Stratified LDSR was performed to test whether the heritability of dental disease traits was enriched for functional elements of the human genome32 or in regions surrounding genes with tissue-specific expression patterns33. In the DMFS/dentures combined analysis, there was evidence for enrichment in 38/85 functional annotations including annotations providing evidence for evolutionary conservation. Treating Genomic Evolutionary Rate Profiling (GERP) scores as a continuous annotation, DMFS/dentures association signal was enriched in genomic regions under evolutionary constraint (P = 1.5 × 10−28 in Z-test for enrichment), while the 1.9% of variants annotated as highly conserved from primates to humans accounted for 30% of the heritability of DMFS/dentures (15.5-fold enrichment over baseline, P = 3.0 × 10−15; Supplementary Data 10). In LDSR analyses stratified by tissue annotation, the highest LDSR coefficients were seen for genomic regions specifically expressed in the gastrointestinal tract and minor salivary gland tissue; however, coefficients were imprecisely estimated, preventing tests for difference between tissue types (Supplementary Data 11).

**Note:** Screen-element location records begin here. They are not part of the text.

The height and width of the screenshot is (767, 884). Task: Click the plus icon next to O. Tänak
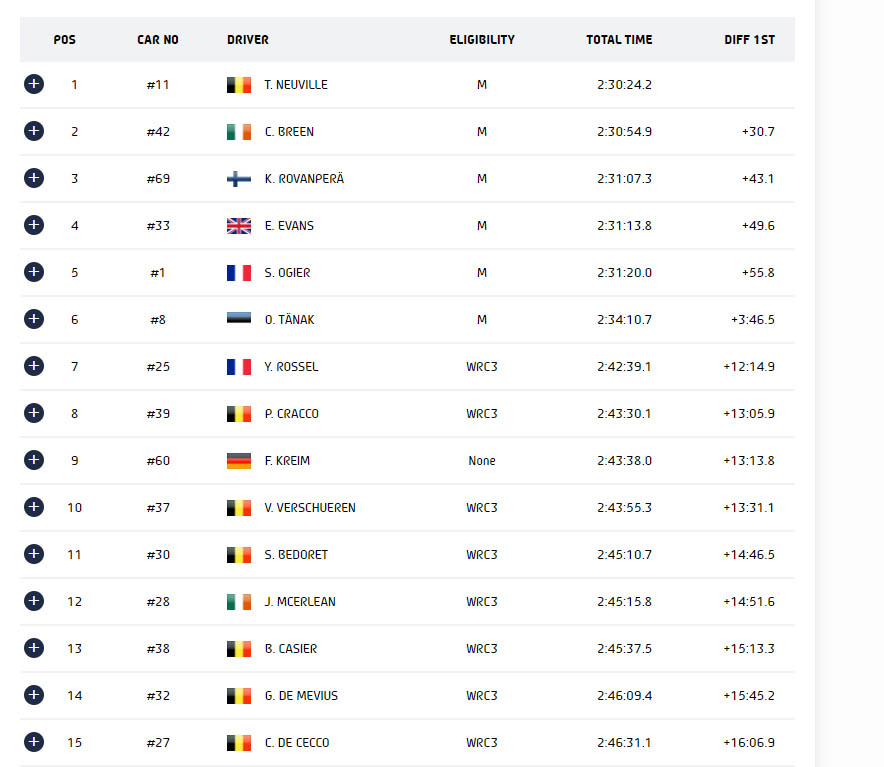coord(34,319)
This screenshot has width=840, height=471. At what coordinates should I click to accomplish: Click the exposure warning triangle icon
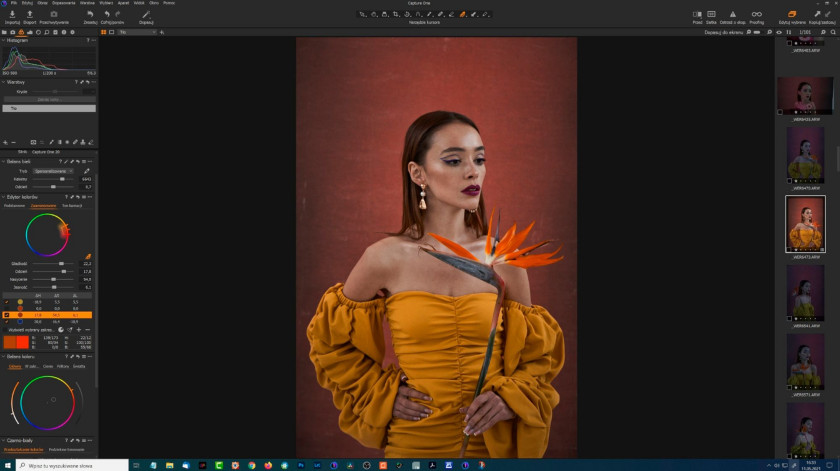click(x=732, y=14)
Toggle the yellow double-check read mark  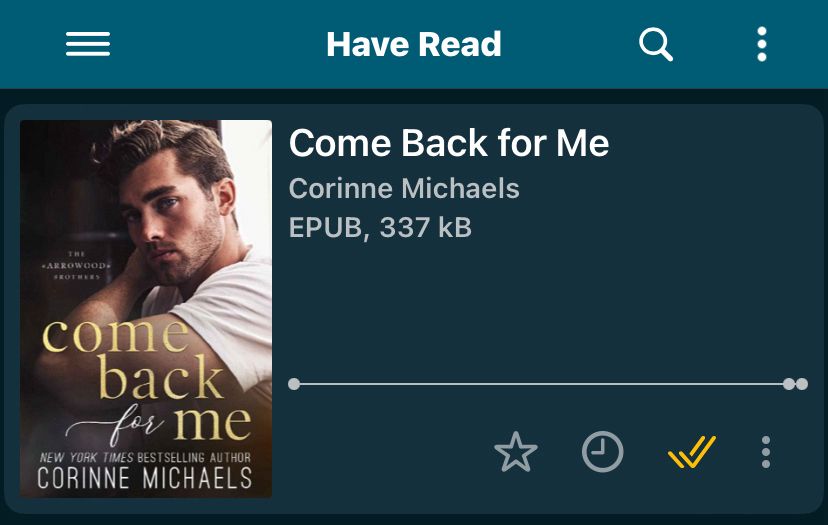pos(692,452)

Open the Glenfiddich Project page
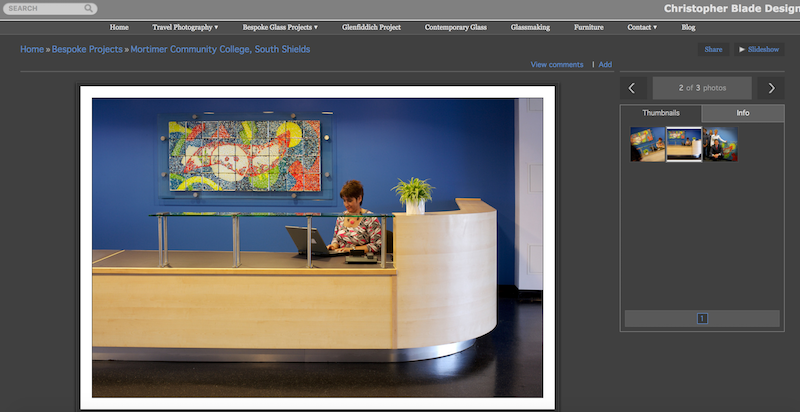point(371,27)
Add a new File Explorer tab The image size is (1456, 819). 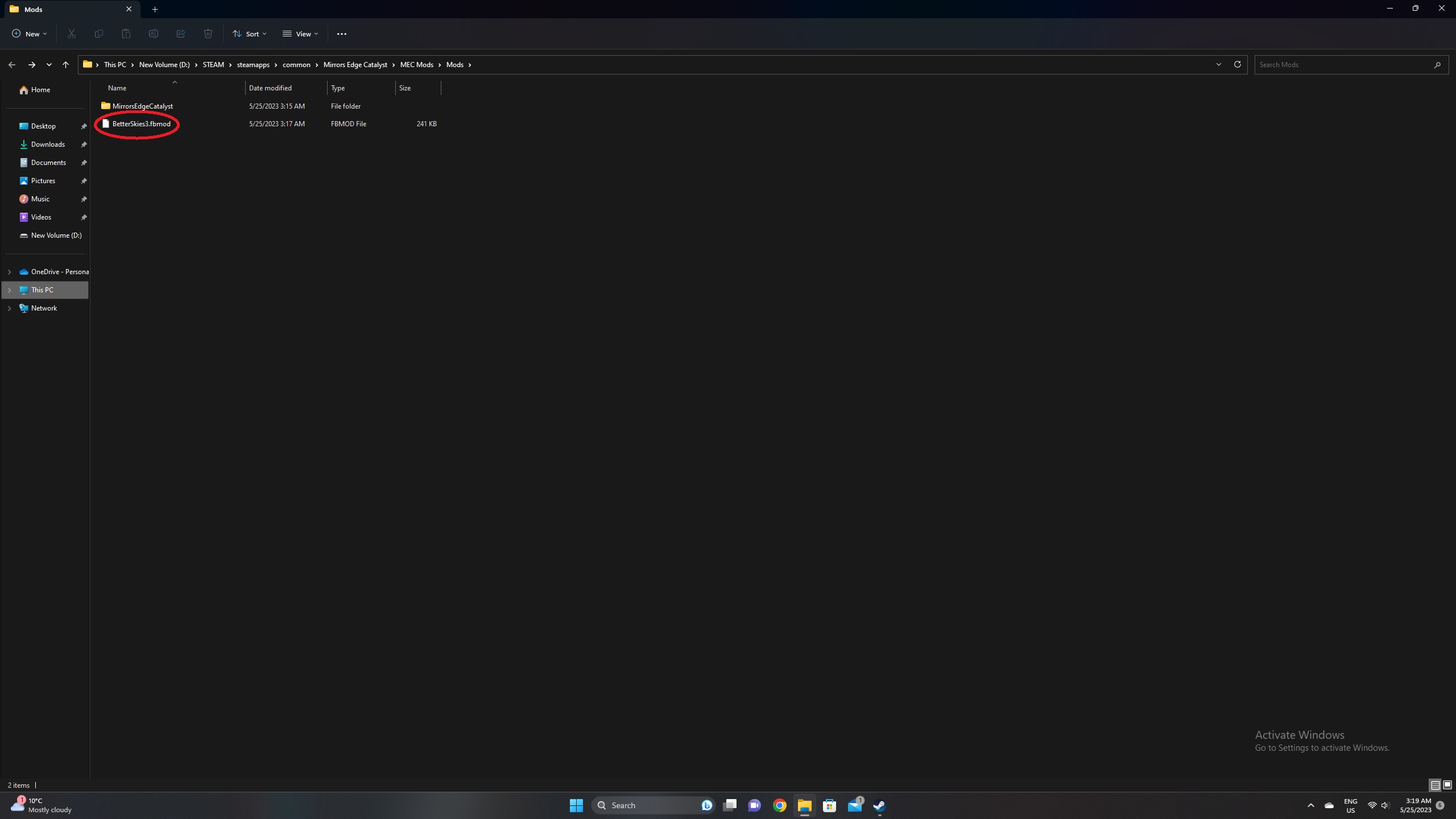click(155, 9)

In the periodontitis/loose teeth analysis, there was little evidence for enrichment in functional or tissue annotation groups beyond chance (Supplementary Data 12, Supplementary Data 13), possibly reflecting limited statistical power for these analyses.

Haplotypes in HLA region

In the DMFS/dentures combined analysis, evidence for a complex pattern of association was seen at the HLA region of chromosome 6. To characterise this association signal, analysis of imputed HLA haplotypes was undertaken in UKB only (n = 336,038) using HLA haplotype dosage as the exposure and ‘Dentures’ as the outcome. Ten haplotypes were associated with dentures, including haplotypes of HLA class I and class II. The strongest evidence for association was observed for DQB1_201, a common haplotype encoding the DQ-beta 1 chain of the HLA class II complex (haplotype frequency = 0.15, OR = 1.07 (95% CI: 1.05, 1.09), P = 8.9 × 10−13 in χ2 test) (Supplementary Table 6). HLA class II molecules are expressed by antigen presenting cells, and alleles of HLA class II are thought to modulate the composition of the oral microbiome, including the cariogenic Gram-positive organism Streptococcus mutans34.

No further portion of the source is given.